>> Start

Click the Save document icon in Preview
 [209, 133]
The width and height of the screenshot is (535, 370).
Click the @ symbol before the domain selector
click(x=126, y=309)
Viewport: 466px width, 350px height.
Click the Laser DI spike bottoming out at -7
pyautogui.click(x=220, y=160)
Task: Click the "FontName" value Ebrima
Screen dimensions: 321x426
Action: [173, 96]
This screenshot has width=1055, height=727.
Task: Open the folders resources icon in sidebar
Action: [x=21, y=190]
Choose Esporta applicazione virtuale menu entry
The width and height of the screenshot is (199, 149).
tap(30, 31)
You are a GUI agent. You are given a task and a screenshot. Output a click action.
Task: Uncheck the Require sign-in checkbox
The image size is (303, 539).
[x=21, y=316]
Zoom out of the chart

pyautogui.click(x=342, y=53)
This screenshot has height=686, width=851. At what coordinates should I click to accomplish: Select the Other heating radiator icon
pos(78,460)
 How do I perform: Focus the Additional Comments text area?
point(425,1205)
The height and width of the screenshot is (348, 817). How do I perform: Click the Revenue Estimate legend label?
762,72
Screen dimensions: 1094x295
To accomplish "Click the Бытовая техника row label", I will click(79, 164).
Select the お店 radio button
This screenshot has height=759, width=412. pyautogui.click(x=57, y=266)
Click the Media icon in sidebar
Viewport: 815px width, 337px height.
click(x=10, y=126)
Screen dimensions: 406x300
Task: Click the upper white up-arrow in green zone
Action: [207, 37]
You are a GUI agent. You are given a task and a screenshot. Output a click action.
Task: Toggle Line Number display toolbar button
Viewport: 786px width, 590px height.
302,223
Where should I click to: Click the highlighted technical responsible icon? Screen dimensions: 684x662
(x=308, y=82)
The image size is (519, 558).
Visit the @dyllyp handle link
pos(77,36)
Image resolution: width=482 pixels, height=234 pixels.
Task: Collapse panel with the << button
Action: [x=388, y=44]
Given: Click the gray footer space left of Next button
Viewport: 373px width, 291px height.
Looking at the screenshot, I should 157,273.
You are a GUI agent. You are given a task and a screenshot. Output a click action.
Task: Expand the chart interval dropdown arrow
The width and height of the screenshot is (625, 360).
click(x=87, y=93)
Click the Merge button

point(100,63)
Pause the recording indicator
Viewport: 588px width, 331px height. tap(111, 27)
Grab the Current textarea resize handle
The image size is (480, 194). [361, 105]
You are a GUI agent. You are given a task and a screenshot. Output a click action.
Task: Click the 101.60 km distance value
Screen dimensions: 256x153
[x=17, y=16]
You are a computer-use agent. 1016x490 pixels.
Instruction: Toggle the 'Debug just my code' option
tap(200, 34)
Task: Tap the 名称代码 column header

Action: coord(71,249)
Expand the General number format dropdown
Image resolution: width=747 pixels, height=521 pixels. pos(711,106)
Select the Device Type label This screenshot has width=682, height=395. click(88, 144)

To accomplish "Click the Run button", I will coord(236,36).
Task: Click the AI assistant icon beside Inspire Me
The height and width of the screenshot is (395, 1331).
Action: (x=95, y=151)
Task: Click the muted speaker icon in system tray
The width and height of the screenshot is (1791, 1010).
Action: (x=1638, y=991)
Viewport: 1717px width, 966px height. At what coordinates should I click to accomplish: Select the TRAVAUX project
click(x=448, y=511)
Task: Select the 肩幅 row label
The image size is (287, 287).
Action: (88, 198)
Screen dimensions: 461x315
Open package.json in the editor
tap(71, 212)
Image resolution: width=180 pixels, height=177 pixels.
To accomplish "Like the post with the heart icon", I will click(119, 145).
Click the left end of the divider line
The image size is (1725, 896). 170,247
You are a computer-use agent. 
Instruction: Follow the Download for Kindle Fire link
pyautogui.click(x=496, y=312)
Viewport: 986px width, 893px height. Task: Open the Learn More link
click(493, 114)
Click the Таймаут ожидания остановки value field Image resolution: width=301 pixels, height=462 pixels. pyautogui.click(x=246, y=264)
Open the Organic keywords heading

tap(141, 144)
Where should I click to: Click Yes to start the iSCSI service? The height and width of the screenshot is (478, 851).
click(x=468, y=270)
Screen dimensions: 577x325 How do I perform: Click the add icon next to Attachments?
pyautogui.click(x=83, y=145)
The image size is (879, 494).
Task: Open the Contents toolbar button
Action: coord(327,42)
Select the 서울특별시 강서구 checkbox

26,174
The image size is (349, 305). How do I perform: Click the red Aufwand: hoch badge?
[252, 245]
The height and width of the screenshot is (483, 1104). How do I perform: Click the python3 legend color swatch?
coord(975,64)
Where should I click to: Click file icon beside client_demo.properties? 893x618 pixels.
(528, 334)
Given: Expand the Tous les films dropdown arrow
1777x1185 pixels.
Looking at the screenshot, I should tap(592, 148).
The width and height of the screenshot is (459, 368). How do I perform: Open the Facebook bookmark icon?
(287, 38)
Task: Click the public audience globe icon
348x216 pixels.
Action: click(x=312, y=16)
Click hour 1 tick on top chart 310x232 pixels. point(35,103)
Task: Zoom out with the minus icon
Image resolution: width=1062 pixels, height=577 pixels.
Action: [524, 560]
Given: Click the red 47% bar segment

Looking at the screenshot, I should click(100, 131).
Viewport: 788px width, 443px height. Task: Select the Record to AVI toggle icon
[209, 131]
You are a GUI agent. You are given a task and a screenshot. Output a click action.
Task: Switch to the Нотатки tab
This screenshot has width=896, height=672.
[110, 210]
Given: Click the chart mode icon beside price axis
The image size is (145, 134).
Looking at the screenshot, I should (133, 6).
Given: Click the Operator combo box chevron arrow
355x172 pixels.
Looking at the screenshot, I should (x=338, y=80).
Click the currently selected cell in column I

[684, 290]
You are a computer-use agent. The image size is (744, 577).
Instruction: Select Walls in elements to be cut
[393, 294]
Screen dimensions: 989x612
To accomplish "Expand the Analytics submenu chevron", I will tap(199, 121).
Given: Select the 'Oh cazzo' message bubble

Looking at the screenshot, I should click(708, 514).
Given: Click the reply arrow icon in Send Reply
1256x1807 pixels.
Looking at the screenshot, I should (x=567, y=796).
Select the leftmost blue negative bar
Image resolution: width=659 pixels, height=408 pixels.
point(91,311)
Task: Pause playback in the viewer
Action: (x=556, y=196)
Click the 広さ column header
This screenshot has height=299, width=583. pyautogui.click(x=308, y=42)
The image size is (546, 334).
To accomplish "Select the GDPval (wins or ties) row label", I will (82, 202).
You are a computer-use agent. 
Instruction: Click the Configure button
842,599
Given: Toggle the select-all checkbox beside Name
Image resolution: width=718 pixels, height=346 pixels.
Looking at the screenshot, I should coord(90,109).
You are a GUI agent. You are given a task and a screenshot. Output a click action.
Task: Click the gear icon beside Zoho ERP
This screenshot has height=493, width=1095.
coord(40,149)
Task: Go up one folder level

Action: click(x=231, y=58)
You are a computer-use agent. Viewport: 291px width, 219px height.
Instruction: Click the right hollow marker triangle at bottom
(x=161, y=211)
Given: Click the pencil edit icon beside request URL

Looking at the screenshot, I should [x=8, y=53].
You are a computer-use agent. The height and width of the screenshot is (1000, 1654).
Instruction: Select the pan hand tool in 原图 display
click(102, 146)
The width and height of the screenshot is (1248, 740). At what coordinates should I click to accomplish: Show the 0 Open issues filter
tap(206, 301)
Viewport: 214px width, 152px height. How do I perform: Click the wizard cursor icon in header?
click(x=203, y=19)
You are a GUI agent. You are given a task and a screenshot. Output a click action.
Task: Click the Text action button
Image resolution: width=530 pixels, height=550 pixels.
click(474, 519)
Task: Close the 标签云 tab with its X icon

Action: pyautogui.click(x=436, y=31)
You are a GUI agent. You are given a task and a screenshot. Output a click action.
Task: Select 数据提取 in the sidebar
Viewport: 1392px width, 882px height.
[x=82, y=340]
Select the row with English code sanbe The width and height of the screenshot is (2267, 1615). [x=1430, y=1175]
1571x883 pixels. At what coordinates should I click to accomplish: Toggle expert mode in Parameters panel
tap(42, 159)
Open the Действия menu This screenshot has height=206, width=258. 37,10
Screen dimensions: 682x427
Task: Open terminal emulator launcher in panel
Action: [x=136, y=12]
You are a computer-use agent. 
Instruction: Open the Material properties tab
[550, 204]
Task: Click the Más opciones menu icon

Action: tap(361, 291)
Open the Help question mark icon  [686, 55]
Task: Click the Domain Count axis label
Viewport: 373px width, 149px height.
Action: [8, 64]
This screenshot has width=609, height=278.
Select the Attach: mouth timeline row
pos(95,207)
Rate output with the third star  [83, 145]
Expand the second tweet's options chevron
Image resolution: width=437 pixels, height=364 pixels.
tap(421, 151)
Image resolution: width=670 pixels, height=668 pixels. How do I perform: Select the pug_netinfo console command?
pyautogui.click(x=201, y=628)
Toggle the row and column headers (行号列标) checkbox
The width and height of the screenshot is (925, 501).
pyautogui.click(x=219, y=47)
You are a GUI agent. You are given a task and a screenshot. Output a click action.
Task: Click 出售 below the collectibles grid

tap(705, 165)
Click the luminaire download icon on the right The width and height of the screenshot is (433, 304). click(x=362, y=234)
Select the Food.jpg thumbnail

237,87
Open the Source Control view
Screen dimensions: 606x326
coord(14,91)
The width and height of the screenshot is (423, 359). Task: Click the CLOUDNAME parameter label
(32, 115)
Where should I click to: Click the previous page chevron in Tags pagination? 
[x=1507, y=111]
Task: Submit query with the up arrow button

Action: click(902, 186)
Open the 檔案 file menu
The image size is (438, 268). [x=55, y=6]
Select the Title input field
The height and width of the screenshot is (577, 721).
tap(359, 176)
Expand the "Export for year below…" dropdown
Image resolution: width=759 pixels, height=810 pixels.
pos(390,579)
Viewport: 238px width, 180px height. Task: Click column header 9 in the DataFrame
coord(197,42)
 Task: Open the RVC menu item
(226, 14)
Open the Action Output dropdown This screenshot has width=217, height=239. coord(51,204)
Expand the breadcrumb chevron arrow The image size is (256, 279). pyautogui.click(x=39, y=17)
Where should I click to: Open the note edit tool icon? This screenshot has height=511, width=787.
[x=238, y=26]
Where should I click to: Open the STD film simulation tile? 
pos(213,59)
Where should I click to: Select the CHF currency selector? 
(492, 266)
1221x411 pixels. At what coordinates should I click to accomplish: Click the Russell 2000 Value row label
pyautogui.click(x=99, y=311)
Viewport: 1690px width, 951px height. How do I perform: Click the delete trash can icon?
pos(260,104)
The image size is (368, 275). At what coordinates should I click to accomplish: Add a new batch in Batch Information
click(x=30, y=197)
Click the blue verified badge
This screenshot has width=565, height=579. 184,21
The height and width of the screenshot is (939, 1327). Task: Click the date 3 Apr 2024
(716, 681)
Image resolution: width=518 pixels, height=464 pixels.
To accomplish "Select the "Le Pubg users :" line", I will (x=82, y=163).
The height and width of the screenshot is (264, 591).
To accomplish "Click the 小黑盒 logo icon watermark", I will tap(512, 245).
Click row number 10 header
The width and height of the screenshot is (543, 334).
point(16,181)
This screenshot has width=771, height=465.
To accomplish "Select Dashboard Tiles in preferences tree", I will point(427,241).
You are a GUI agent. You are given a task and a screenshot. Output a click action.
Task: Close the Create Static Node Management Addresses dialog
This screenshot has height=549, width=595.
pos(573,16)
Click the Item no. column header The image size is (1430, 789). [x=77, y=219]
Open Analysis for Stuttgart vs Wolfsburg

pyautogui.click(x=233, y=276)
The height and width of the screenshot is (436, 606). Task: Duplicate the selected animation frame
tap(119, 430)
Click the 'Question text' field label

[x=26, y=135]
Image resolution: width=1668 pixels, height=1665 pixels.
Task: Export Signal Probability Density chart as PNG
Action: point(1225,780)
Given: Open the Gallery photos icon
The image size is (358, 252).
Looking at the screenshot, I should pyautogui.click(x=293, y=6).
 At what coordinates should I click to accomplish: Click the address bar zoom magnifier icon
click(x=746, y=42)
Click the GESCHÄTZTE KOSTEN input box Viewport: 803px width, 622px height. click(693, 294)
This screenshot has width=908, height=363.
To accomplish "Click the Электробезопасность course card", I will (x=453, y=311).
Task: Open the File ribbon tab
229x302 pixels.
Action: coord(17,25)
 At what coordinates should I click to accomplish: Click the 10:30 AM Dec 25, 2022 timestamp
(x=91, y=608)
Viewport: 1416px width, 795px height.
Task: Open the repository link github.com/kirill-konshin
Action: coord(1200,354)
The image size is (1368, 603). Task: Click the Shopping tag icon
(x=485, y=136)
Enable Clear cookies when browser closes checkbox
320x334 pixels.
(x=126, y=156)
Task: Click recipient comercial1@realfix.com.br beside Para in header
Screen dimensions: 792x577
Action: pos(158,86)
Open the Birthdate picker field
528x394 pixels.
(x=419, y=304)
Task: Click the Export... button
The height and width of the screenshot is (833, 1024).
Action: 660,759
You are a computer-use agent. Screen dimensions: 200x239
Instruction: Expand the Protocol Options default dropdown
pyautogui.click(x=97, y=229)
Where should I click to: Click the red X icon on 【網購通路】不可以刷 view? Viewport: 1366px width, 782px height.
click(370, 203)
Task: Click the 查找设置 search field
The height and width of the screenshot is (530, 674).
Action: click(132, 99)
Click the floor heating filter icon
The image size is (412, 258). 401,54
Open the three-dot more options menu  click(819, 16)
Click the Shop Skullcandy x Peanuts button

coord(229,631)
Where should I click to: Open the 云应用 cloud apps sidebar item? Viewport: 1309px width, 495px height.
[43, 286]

>> End

§ Task: Reproduce the entries above word for word, starting at the line that contains "Open the Действия" and stopping after the line that contains "Action: tap(361, 291)".

§ Task response:
Open the Действия menu This screenshot has height=206, width=258. 37,10
Screen dimensions: 682x427
Task: Open terminal emulator launcher in panel
Action: [x=136, y=12]
You are a computer-use agent. 
Instruction: Open the Material properties tab
[550, 204]
Task: Click the Más opciones menu icon

Action: tap(361, 291)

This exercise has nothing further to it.